Dile kolay 60 yıl, koskoca bir bilim yuvası, sadece bilim değil örnek duruş timsali ODTÜ.
13 Mayıs 2016 akşamı Can Çakmur’un ODTÜ’nün 60. Kuruluş Yıldönümü münasebetiyle verdiği heyecan verici piyano resitalinin başında anlattığı kişisel öyküsü bile bu örnek duruşa bir örnek: Beş sene önce 13 yaşında bir çocuğa güvenerek ona piyano resitali verme imkânı sağlayan bir kuruluş ODTÜ.
Çakmur’un resitali boyunca kurucu Rektör Kemal Kurdaş’ın ODTÜ’lü Yıllarım Bir Hizmetin Hikayesi (ODTÜ Geliştirme Vakfı Yayınları, 1998) adlı kitabını düşündüm.
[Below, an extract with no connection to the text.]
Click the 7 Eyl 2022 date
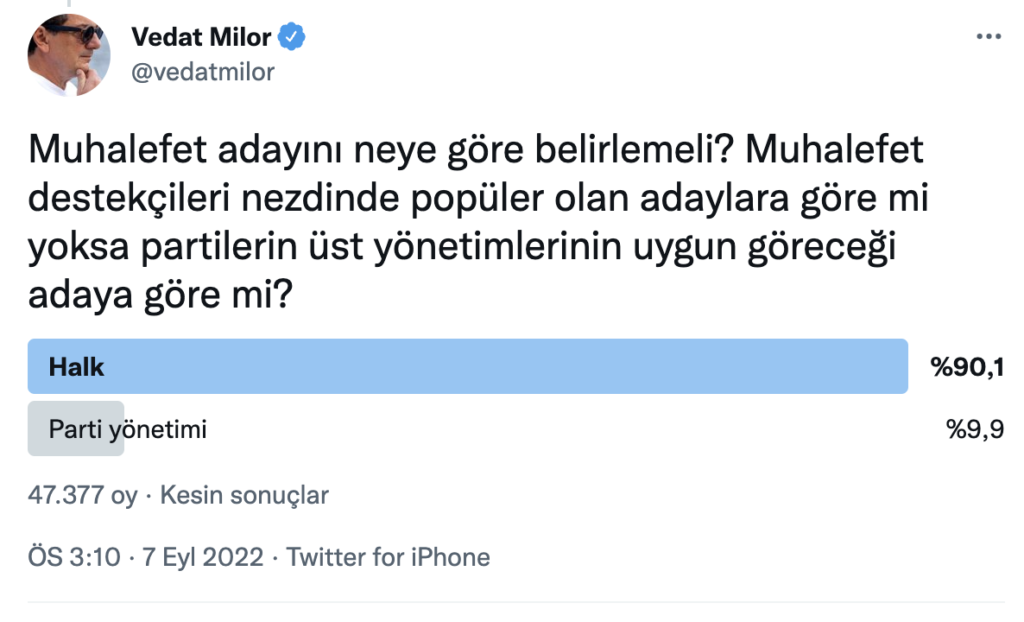[x=205, y=557]
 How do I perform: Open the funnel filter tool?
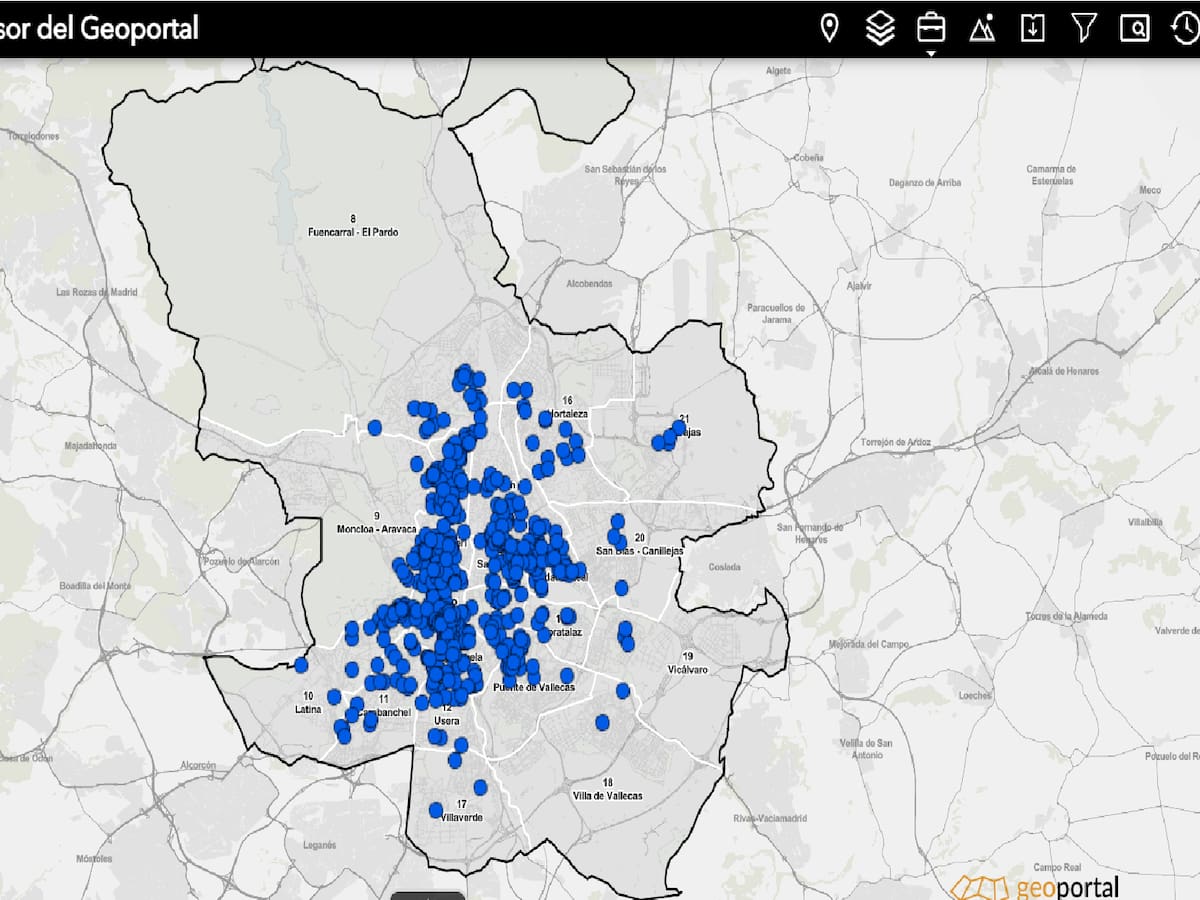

Sadece bilimsel alanda değil, örneğin ODTÜ arazisindeki arkeolojik buluntulara verdiği önem, bugün Çakmur’u alkışlarken meyvesini vermiş oluyor.
Can Çakmur özel biri, artık ona Büyüyen Prens dememiz gerekiyor. O, Almanya’da sürdürdüğü üst düzey piyano eğitiminin yanı sıra daima okuyan, düşünen, araştıran ve yenilikleri deneyen bir Prens.
Nitekim bu resitalde basılı bir program yoktu. Çalacağı parçaları (Haydn: Op 42 Re Majör Piyano Sonatı, Chopin: Polonez Fantezi, Litvanyalı besteci Ballys Dvarionas’ın 24 parçalık piyano setinden sonatin, Brahms: Op 18 6 Piyano Parçası, Saygun: 10 Etütten seçilmiş 3 Etüt) resitalin başında kendisi anons etti ve bize ne zaman alkışlama duygusu hissedersek ve eğer hissedersek, o zaman alkışlayabileceğimizi söyledi. Böylece mutlaka eserlerin sonunda değil, istersek bölüm sonlarında da alkışlayabilecektik. Bu ilginç deney tabii biz dinleyicilerde başlangıçta bir çekingenlik uyandırdı. Yine de yanlış bir şey yapıp Çakmur’un konsantrasyonunu bozma endişesi.
Sonuçta ilk parça bittiğinde önce bir kişi alkışlamaya başladı, o da Sanattan Yansımalar'da köşe-komşum değerli eleştirmen Ayşe Öktem idi, çünkü o bu parçayı biliyordu ve bittiğini o anladı. Örneğin ben iki bölüm daha devam edecek sanıyordum, meğer değilmiş. Sonrası daha doğal gelişti, çekingenliğimizi üzerimizden atınca alkışımız ona doğrudan yüreğimizden çıkıp ulaştı, deney başarıyla sonuçlandı.
Can Çakmur’un eline ışık gelmiş, daha küçükken notalar onun için bir oyundu, çalarken seslerle oynuyordu ve bu çok hoştu. Ama şimdi notalara kişilik vermeye başlamış, notalar da ona saygı duyuyor. Bu çok daha hârika. Gözümüz ve kulağımız Çakmur’da, büyük bir beğeniyle onu izlemeye devam ediyoruz.